#### Short problem 1:
According to the article on the future of food, since what year has selling irradiated food been legal in the UK?

#### Page:
◆ ◆ ◆ ◆ ◆ ◆ ◆

Why we’ll all have to stomach the hi-tech future of food

Lab-grown meat and veg may be unappetising, but our planet's survival may depend on it.

By Stephanie Boland

Imagine: you’re out shopping with a friend and you decide to stop and get some lunch. Just off the high street, you spot a restaurant advertising a burger deal and decide to go in. On the menu, however, you see something strange: all the items are apparently made with “future food”. Some sort of hipster gimmick?

You order your burger, and the waitress brings it over. It looks like all the other burgers you’ve eaten in your life, but as the waitress talks you through your meal, you realise that this restaurant is unusual.

The meat, she tells you, is made from lab-grown beef. The vegetables that sit on top of it have been produced in a temperature-controlled lab, under LED lights. “Five times faster than outdoors!” your waitress beams. Oh, and the chips are made from irradiated potatoes – but that’s nothing new: it’s been legal to sell irradiated food in the UK since 2009. “It stops the potatoes sprouting,” she explains.

◆ ◆ ◆ ◆ ◆ ◆ ◆

(Page and screen pointing data)
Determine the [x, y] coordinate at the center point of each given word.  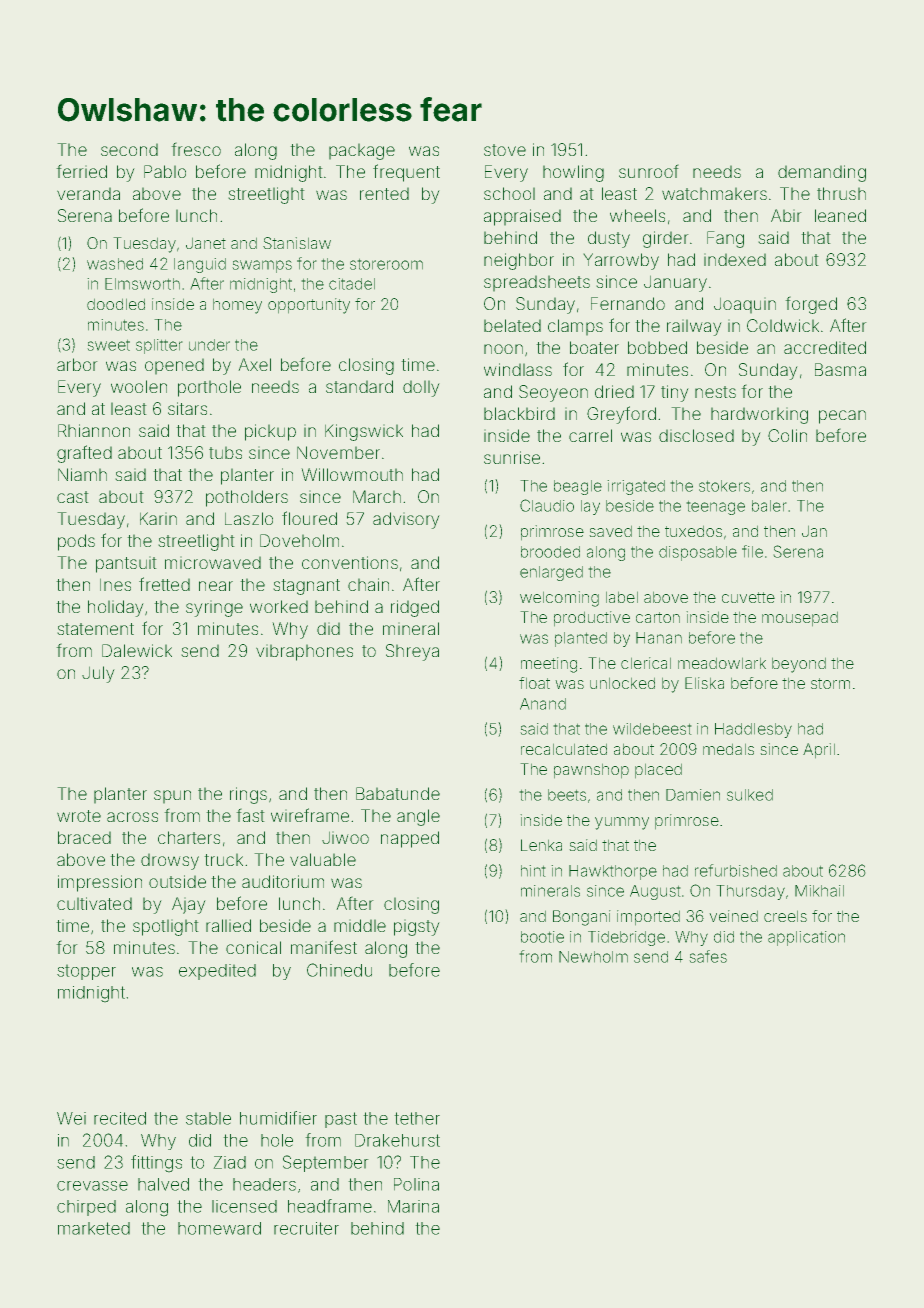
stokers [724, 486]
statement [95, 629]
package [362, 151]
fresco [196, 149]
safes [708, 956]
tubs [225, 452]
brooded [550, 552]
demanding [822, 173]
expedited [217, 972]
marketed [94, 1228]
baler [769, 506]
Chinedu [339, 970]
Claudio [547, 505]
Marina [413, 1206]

◆ ◆ ◆ ◆ ◆ ◆ ◆

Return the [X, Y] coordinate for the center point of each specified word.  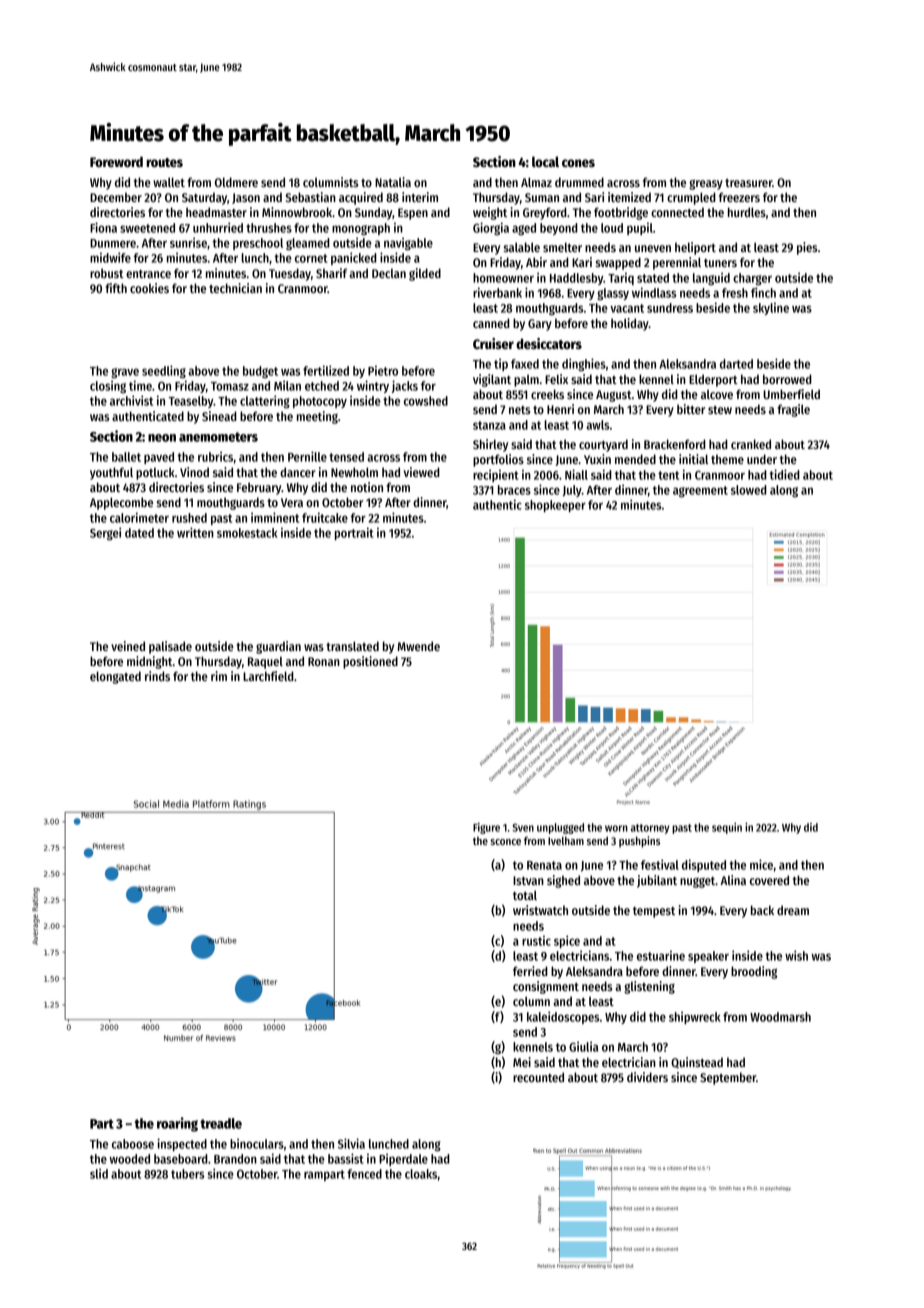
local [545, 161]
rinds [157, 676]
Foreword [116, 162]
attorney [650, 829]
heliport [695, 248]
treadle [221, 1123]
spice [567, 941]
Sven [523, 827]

◆ ◆ ◆ ◆ ◆ ◆ ◆

#### Short problem 2:
Copy out every line of the listing from the line containing "statement [95, 629]" down to the line containing "Marina [413, 1206]", with both of those lines included.

#### Correct answer 1:
Since 2009.

#### Correct answer 2:
statement [95, 629]
package [362, 151]
fresco [196, 149]
safes [708, 956]
tubs [225, 452]
brooded [550, 552]
demanding [822, 173]
expedited [217, 972]
marketed [94, 1228]
baler [769, 506]
Chinedu [339, 970]
Claudio [547, 505]
Marina [413, 1206]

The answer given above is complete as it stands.